*SUPPLIED MATERIAL:*
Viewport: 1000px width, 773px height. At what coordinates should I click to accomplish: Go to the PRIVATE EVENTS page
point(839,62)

* * *

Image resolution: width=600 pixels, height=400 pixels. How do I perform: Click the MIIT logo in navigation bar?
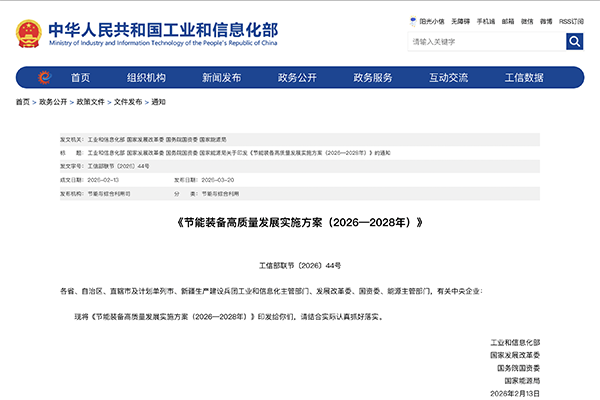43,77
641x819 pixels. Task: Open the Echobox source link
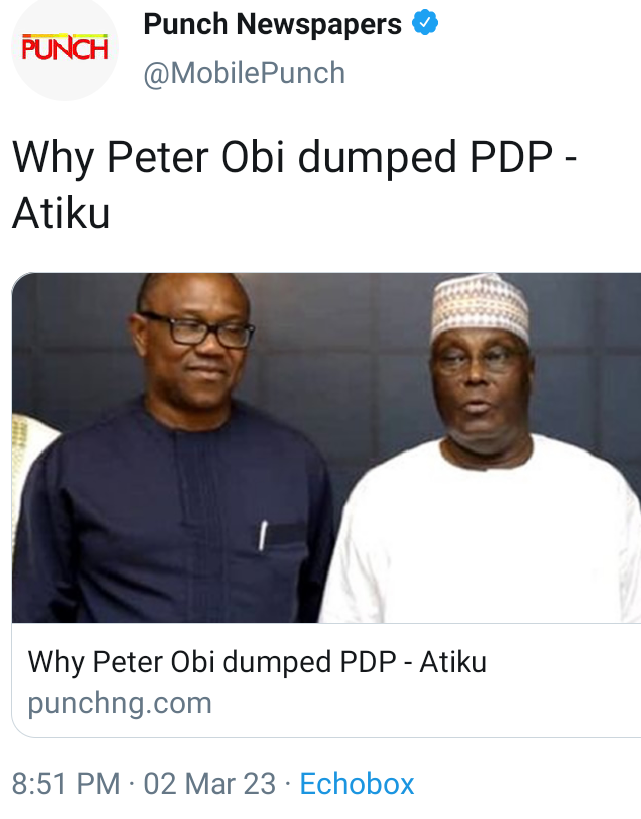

*EXERCISE DESCRIPTION:*
Return word for word the lines of the listing above, starting at the line with "Image resolution: width=600" and ending at the line with "641x819 pixels. Task: Open", both included. Pictures do not belong in the copy.

*TASK RESULT:*
Image resolution: width=600 pixels, height=400 pixels. How do I perform: Click the MIIT logo in navigation bar?
43,77
641x819 pixels. Task: Open the Echobox source link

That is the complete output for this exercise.